On the other hand, two sets of MF-eccDNAs with Os01g0791033 or Os12g0423313 as core genes appeared in all samples, predominantly composed of 2-fragment (Supplementary Fig. 13a-c). As shown in the IGV snapshots (Supplementary Fig. 13f-g), some of the two fragments were next to each other and surrounded by several LTR elements from the same subfamilies (Supplementary Data 11.3, 11.4), suggesting an LTR-related homologous recombination (HR) mechanism in MF-eccDNA formation13 (Supplementary Fig. 13d-e). An increased count of these MF-eccDNAs during longer growth (Supplementary Fig. 13a; Fig. 6c) suggests that an extended optimal growth phase leads to the accumulation of specific MF-eccDNAs. WE also observed an increase in the number of reads of these two MF-eccDNA sets in LN_D3 and LN_D7 (Supplementary Fig. 13a; Fig. 6c), being much higher in LN_D7. While not as pronounced as in LN stress, we observed that MF-eccDNAs repertoire and abundance are modulated by P status in rice (Fig. 6c). These results reveal nutrient stress leads to the accumulation of MF-eccDNAs, highlighting the dynamic rice genomic responses to nutritional signals.
ATAC-seq effectively validates high-density regions of rice eccDNAs
To further validate the high eccDNA density regions in rice, we performed the Transposase-Accessible Chromatin with high-throughput sequencing (ATACseq) on Ctrl_D7, LN_D7 and LP_D7. As reported in other organisms, libraries prepared for classic ATACseq may also cover circular DNA molecules42. However, due to the lack of enrichment for circular DNA molecules, ATACseq only allows the detection high-density regions of eccDNAs. Although ATACseq has been previously utilized for eccDNA detection in animal cells43,44, its application in plants has not been explored.
After applying the short-read mode from ecc_finder on ATAC-seq data, 14 regions were identified in our analysis (Fig. 7a). These 14 regions were characterized as high-density regions of single-fragment eccDNAs (ecc_finder) or MF-eccDNAs (eccDNA_RCA_Nanopore). Several mapped inside or near centromeres, which have been according to our results are high-density eccDNA regions in rice (Fig. 6i; Fig. 1c). Seven regions did not exhibit significant differences between treatments (Fig. 6j).

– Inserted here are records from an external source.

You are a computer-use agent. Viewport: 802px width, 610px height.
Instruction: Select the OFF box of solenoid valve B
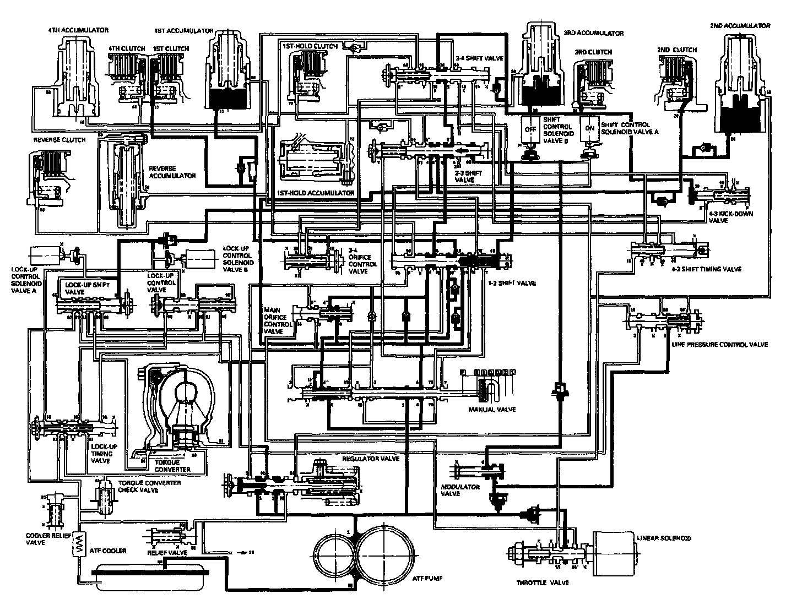coord(530,129)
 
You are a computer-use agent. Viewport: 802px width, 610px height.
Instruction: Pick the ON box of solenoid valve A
coord(589,128)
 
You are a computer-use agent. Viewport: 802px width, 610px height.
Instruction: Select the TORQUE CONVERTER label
coord(172,465)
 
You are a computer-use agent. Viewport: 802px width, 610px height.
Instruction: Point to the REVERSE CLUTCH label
coord(59,140)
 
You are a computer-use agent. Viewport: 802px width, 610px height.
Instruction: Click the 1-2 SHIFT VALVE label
coord(512,283)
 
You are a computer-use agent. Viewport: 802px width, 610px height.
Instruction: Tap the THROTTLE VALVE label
coord(542,582)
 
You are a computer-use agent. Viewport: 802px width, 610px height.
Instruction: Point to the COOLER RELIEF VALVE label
coord(44,538)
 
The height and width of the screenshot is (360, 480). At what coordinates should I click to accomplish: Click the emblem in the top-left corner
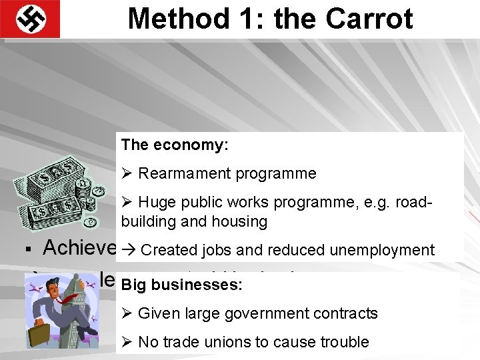(30, 19)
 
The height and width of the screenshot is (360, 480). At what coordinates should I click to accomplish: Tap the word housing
(241, 221)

However, the read number of eccDNAs such as those overlapping with chr01:39110652–39128615 or chr11:11895489–11900602, increased substantially in LN_D7 when compared to Ctrl_D7 or LP_D7 (Fig. 7b).
Since Kumar et al.42 and Kang et al.44 reported the potential of ATACseq to identify eccDNAs, this technique has been validated for human cancer cell lines and rice in our work. Thus, this innovative approach provides valuable insights into eccDNA dynamics in plants and opens new avenues for future research.